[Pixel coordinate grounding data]
----

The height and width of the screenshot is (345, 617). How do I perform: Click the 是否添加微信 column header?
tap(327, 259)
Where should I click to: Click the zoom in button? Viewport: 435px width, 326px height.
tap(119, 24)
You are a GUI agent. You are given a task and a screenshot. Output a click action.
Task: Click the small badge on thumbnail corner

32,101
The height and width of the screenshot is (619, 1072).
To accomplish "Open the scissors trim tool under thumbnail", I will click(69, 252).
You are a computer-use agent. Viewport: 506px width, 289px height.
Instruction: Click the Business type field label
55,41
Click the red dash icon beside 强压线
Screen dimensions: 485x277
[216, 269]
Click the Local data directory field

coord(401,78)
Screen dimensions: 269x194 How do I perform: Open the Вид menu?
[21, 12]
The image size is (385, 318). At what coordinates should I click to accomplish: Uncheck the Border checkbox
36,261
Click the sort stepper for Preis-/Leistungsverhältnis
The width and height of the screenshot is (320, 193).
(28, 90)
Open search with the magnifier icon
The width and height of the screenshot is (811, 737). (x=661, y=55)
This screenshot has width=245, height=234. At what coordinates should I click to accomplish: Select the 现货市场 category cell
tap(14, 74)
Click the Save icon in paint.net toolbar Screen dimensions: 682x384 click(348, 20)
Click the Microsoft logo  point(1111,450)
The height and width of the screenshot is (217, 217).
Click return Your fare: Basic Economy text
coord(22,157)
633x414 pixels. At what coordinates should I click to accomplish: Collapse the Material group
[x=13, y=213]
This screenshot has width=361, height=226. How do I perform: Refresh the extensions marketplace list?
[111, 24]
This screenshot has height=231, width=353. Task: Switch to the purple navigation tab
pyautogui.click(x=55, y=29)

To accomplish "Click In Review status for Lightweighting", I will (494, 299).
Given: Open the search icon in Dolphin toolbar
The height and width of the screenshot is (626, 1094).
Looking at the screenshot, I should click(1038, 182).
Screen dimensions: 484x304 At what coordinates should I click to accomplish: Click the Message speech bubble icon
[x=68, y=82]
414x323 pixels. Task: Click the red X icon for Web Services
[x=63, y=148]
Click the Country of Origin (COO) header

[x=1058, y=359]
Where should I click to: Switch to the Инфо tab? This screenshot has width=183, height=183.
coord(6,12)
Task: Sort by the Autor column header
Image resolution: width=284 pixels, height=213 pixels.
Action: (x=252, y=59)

----

_Task instructions_:
Reproduce every record above exactly as it appears.

_Written response_:
The height and width of the screenshot is (345, 617). How do I perform: Click the 是否添加微信 column header?
tap(327, 259)
Where should I click to: Click the zoom in button? Viewport: 435px width, 326px height.
tap(119, 24)
You are a GUI agent. You are given a task and a screenshot. Output a click action.
Task: Click the small badge on thumbnail corner

32,101
The height and width of the screenshot is (619, 1072).
To accomplish "Open the scissors trim tool under thumbnail", I will click(69, 252).
You are a computer-use agent. Viewport: 506px width, 289px height.
Instruction: Click the Business type field label
55,41
Click the red dash icon beside 强压线
Screen dimensions: 485x277
[216, 269]
Click the Local data directory field

coord(401,78)
Screen dimensions: 269x194 How do I perform: Open the Вид menu?
[21, 12]
The image size is (385, 318). At what coordinates should I click to accomplish: Uncheck the Border checkbox
36,261
Click the sort stepper for Preis-/Leistungsverhältnis
The width and height of the screenshot is (320, 193).
(28, 90)
Open search with the magnifier icon
The width and height of the screenshot is (811, 737). (x=661, y=55)
This screenshot has width=245, height=234. At what coordinates should I click to accomplish: Select the 现货市场 category cell
tap(14, 74)
Click the Save icon in paint.net toolbar Screen dimensions: 682x384 click(348, 20)
Click the Microsoft logo  point(1111,450)
The height and width of the screenshot is (217, 217).
Click return Your fare: Basic Economy text
coord(22,157)
633x414 pixels. At what coordinates should I click to accomplish: Collapse the Material group
[x=13, y=213]
This screenshot has width=361, height=226. How do I perform: Refresh the extensions marketplace list?
[111, 24]
This screenshot has height=231, width=353. Task: Switch to the purple navigation tab
pyautogui.click(x=55, y=29)

To accomplish "Click In Review status for Lightweighting", I will (494, 299).
Given: Open the search icon in Dolphin toolbar
The height and width of the screenshot is (626, 1094).
Looking at the screenshot, I should click(1038, 182).
Screen dimensions: 484x304 At what coordinates should I click to accomplish: Click the Message speech bubble icon
[x=68, y=82]
414x323 pixels. Task: Click the red X icon for Web Services
[x=63, y=148]
Click the Country of Origin (COO) header

[x=1058, y=359]
Where should I click to: Switch to the Инфо tab? This screenshot has width=183, height=183.
coord(6,12)
Task: Sort by the Autor column header
Image resolution: width=284 pixels, height=213 pixels.
Action: (x=252, y=59)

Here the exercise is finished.